--- BEGIN Exercise data ---
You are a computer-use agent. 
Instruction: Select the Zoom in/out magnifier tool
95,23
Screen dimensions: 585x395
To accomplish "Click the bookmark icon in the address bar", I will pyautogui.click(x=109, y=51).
--- END Exercise data ---
## Task to complete:
Turn the records above into a Markdown table with the columns Row and Line, giving each nonblank line its own numbered row.

## Answer for the task:
| Row | Line |
|---|---|
| 1 | You are a computer-use agent.  |
| 2 | Instruction: Select the Zoom in/out magnifier tool |
| 3 | 95,23 |
| 4 | Screen dimensions: 585x395 |
| 5 | To accomplish "Click the bookmark icon in the address bar", I will pyautogui.click(x=109, y=51). |